# Ford E250 rough idle/stalling issue - FIXED



## Coywolf (Nov 25, 2020)

1997 Ford E250 5.4 Triton V8, 130,000 miles

Hey all, van has been having issues recently, rough idle, stalling, obvious air/fuel mixture issues.

I was getting codes for 'too lean', '02 sensor switch', '02 sensor connection'.

After spending WAY too much money on new 02 sensors, and generally freaking the fuck out about what I was going to do, I started hearing obvious sounds of a vacuum leak (hissing, high pitched sounds) near the interior firewall.

I did a quick search on YT and found this video:



Appearently this is a VERY common issue with these engines.

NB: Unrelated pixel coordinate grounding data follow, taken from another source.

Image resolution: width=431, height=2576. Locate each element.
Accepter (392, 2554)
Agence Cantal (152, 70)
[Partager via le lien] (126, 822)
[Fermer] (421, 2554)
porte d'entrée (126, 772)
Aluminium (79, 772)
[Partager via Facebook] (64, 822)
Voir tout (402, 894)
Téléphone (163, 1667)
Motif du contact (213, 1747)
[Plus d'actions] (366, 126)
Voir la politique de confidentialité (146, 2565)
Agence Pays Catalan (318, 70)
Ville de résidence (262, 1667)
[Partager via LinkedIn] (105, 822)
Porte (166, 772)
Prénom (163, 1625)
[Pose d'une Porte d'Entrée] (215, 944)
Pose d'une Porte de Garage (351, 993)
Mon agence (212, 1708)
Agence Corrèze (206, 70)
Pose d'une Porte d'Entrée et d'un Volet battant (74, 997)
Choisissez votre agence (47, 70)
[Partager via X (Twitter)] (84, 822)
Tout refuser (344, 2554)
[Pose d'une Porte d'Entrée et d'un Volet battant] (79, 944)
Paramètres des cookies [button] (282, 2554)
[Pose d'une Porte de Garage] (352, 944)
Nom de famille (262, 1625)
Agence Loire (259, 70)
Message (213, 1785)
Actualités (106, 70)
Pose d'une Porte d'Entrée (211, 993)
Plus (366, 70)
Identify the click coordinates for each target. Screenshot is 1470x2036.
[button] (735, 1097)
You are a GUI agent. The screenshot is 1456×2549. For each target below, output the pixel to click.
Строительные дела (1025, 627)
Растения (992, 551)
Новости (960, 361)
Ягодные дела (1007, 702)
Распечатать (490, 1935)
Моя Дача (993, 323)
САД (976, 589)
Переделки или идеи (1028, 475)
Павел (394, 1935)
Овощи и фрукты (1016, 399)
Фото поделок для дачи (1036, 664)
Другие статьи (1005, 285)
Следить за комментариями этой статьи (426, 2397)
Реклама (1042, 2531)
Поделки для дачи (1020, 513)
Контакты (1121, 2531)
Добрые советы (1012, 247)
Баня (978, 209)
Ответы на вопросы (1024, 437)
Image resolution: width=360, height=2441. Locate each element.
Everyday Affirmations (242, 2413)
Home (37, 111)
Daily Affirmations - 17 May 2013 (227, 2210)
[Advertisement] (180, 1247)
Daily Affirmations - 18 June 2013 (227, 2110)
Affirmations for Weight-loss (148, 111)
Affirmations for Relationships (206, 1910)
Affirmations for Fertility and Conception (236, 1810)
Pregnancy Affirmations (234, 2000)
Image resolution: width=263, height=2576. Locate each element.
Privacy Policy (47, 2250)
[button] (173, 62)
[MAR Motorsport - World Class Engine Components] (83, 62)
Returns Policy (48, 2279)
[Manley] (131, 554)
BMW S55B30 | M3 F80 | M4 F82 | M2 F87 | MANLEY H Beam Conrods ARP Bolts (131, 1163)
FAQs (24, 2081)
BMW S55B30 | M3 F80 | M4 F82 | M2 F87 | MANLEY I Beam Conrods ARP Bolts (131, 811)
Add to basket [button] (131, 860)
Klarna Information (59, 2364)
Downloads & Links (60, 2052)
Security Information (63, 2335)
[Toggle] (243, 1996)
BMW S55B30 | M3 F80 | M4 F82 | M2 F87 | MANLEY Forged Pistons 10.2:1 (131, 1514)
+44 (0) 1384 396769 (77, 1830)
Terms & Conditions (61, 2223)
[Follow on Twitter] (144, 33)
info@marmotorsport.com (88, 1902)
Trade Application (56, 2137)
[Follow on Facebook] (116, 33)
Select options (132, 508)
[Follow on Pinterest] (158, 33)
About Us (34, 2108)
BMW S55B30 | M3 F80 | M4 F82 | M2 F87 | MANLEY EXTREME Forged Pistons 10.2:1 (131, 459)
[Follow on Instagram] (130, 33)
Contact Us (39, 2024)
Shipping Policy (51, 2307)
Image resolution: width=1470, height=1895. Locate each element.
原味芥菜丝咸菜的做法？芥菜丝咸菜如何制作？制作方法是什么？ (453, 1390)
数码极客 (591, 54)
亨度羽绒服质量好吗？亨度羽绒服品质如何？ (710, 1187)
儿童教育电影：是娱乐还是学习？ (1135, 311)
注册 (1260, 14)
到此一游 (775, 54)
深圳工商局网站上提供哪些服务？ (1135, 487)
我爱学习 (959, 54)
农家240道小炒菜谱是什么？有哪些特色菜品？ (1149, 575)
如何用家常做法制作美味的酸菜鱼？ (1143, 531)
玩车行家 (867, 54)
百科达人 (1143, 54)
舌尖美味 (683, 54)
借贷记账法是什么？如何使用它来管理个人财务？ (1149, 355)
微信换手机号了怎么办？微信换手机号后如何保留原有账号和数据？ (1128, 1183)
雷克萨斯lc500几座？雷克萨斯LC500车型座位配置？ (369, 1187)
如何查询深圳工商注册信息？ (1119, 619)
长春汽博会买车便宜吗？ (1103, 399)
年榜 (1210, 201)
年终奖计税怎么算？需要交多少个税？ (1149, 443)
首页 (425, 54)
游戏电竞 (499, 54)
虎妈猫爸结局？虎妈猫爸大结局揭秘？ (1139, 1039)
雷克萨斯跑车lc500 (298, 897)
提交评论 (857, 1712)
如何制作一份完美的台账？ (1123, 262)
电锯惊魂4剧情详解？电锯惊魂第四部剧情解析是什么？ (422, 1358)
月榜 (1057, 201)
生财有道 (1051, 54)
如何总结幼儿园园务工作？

If you pull you interior firewall access panel, look dead center at the top of the engine, and there should be a vacuum hose with a 90 degree connector going into the engine block, check to see if there is a hole/gap in that connector. I found the issue right away, and solved the problem immediately. ~$10 fix, just buy a new connector.


----------



## Eng JR Lupo RV323 (Nov 25, 2020)

Quick little tip on the topic of vacuum leaks. If you ever suspect you might have a vacuum leak, you can take a can of carburetor cleaner, starter fluid or even WD40 and spray it near the vacuum hoses in question. The engine will rev up pretty dramatically if there's a leak there. Don't get crazy with it, just a quick little mist will do.


----------